Mit dem Inflation Reduction Act der USA und der europäischen Antwort hierauf durch den NZIA hat das Tauziehen um den Verbleib der relevanten Klimatechnologien in Europa gerade erst begonnen. Schlüsseltechnologien lassen sich nur dann vor Ort halten, wenn attraktive Rahmenbedingungen geboten werden. Dass die EU nun durch den NZIA Maßnahmen vorschlägt, um diese in Europa zu halten, ist daher grundsätzlich zu begrüßen.

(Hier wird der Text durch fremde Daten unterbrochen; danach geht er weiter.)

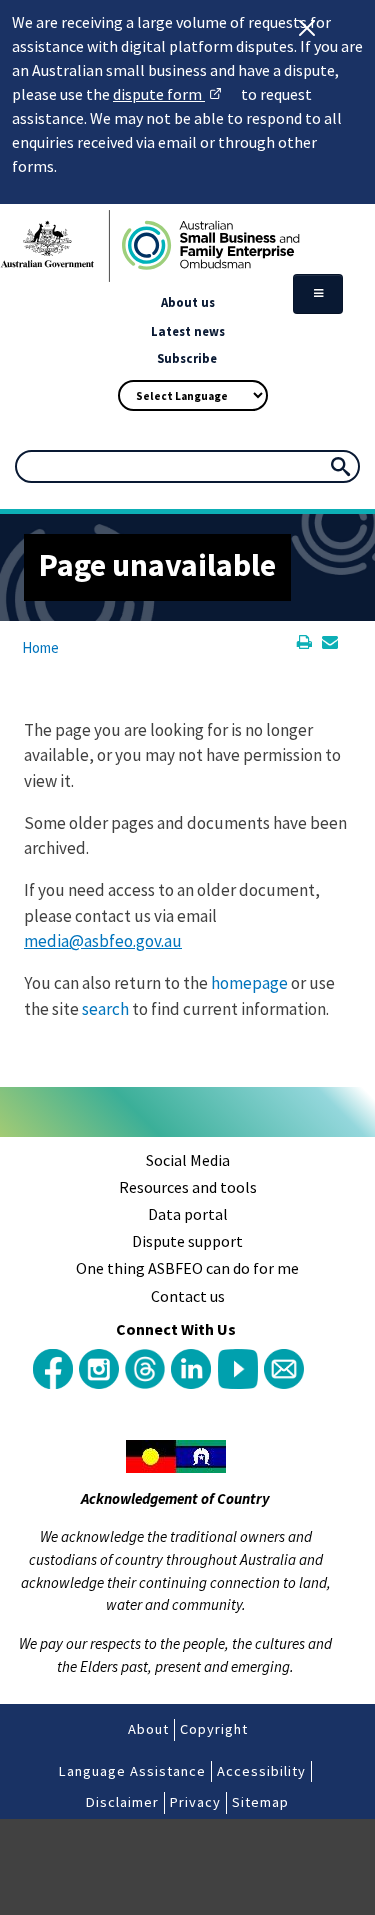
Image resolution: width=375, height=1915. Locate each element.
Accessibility (261, 1771)
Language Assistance (132, 1771)
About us (188, 302)
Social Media (188, 1160)
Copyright (214, 1729)
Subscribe (187, 358)
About (148, 1729)
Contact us (188, 1296)
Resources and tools (188, 1187)
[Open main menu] (318, 294)
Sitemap (260, 1802)
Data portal (188, 1214)
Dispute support (187, 1241)
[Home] (187, 246)
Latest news (188, 331)
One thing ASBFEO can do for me (187, 1268)
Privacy (195, 1802)
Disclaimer (122, 1802)
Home (40, 647)
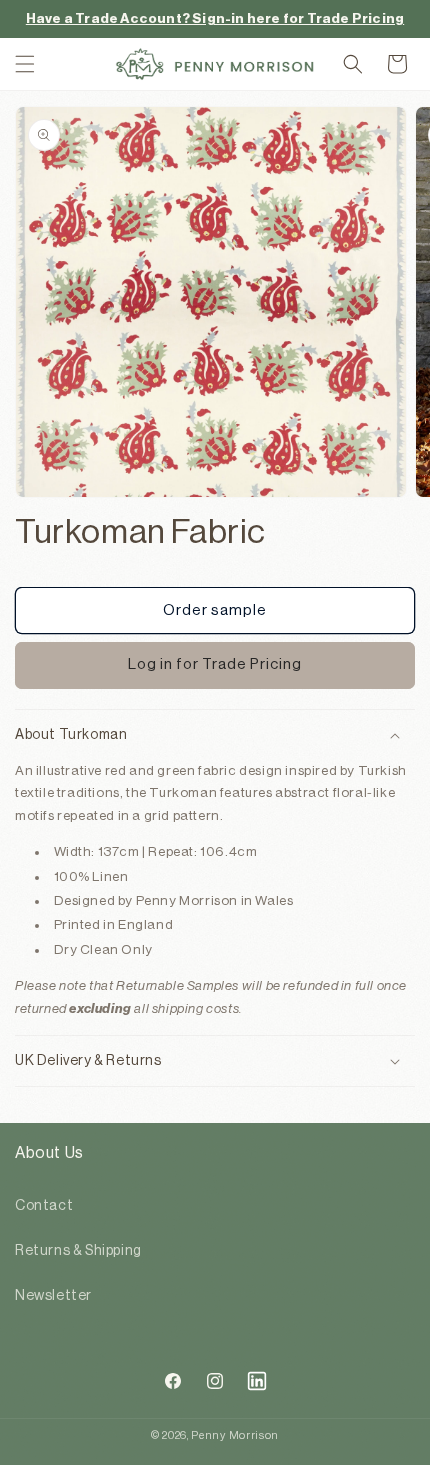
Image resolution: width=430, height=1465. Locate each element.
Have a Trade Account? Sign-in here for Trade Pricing (215, 18)
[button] (25, 64)
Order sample (215, 610)
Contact (44, 1206)
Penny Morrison (235, 1435)
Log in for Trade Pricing (215, 664)
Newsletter (53, 1296)
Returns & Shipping (78, 1251)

Durch die Unterteilung in strategische und nicht-strategische Netto-Null Technologien besteht jedoch die Gefahr, ein Europa der zwei Geschwindigkeiten zu schaffen. Die Verkürzung der Genehmigungszeiten geht der norddeutschen Wirtschaft nicht weit genug. Darüber hinaus fehlt der norddeutschen Wirtschaft eine Anerkennung der strategischen Bedeutung der Schifffahrt im Rahmen des NZIA und sieht im Bereich der alternativen Treibstoffe Verbesserungsbedarf. Zudem sollten die Strukturen von H2Global für die Europäische Wasserstoffbank genutzt werden. Die Bewertung der IHK Nord im Einzelnen:
  • Schifffahrt stärken: nachhaltige alternative Treibstoffe in der Schifffahrt und  RFNBO als strategische Netto-Null Technologien klassifizieren
Die Bezugnahme des NZIA zur FuelEU Maritime Verordnung ist zu begrüßen, da nachhaltige alternative Treibstoffe in der Schifffahrt als Netto-Null-Technologie anerkannt werden. Aus Sicht der norddeutschen Wirtschaft wäre es wünschenswert, nachhaltige alternative Treibstoffe in der Schifffahrt in den Annex aufzunehmen und damit eine Klassifizierung als strategische Netto-Null-Technologie zu erreichen. Mit der Bepreisung von Emissionen durch die Einbeziehung des Seeverkehrs in den Emissionshandel, als auch durch die Emissionsreduktionsvorgaben der FuelEU Maritime, wird der Bedarf im maritimen Sektor stark ansteigen. Zudem würde eine Klassifizierung als strategische Netto-Null Technologie auch die Bedeutung des maritimen Sektors unterstreichen, immerhin ist dieser europaweit für die Aufrechterhaltung der Lieferketten und der Ernährungssicherheit verantwortlich.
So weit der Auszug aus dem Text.